(PROBLEM REQUIREMENTS) Report the lines of the data below that contain the string "thumbnail".

(SUPPLIED DATA)
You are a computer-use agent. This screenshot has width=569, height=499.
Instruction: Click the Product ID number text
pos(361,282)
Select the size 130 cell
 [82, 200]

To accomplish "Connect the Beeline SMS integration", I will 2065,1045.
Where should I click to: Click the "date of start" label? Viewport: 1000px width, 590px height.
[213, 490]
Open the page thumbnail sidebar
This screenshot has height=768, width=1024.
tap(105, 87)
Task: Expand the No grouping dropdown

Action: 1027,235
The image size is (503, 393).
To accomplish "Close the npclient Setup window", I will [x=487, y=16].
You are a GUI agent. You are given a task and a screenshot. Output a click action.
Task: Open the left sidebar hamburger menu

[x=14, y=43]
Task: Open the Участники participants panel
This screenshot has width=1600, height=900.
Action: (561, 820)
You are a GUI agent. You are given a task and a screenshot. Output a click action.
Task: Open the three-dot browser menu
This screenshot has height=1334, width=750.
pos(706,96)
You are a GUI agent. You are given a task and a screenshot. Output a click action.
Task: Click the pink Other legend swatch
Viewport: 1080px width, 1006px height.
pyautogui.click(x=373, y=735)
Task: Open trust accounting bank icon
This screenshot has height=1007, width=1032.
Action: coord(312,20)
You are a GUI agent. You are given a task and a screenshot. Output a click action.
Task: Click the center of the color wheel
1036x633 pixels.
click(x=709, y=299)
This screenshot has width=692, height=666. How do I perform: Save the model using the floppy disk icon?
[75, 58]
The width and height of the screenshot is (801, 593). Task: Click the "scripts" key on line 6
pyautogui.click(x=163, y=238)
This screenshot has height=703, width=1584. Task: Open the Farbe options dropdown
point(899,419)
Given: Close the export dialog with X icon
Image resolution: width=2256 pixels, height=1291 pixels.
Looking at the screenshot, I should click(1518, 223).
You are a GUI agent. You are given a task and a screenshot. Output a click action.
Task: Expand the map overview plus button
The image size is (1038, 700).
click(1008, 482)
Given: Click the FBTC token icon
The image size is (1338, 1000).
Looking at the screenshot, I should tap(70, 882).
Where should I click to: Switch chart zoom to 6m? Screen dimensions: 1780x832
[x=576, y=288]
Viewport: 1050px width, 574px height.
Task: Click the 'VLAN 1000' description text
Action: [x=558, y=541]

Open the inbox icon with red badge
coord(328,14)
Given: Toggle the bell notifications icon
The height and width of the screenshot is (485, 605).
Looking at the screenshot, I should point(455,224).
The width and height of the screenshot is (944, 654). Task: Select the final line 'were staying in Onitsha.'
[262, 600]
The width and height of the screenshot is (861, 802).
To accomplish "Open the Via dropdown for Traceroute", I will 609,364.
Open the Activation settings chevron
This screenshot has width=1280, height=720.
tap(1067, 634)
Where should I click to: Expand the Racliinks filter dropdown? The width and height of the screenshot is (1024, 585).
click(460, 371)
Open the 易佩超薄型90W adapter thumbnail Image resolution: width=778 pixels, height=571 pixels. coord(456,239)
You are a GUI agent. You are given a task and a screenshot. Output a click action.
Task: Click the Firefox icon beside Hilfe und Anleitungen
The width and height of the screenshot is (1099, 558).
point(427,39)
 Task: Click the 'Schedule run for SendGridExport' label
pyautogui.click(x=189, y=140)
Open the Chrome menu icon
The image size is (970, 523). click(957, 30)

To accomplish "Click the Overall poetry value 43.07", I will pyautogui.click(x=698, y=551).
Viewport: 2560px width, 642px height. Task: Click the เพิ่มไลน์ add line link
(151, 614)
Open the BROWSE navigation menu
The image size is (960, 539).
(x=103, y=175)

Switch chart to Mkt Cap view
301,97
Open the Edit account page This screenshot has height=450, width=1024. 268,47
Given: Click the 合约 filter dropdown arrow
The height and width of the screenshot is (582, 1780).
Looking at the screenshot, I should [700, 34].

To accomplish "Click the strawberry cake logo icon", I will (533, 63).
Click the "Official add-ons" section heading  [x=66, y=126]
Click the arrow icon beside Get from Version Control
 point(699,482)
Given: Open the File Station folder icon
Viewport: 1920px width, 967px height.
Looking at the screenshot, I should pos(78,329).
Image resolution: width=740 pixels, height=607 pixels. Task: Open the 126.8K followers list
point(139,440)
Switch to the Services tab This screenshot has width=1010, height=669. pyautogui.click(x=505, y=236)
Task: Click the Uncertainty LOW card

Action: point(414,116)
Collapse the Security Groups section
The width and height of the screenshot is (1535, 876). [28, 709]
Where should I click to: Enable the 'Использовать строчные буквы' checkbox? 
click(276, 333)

(OUTPUT)
Open the page thumbnail sidebar
Open the 易佩超薄型90W adapter thumbnail Image resolution: width=778 pixels, height=571 pixels. coord(456,239)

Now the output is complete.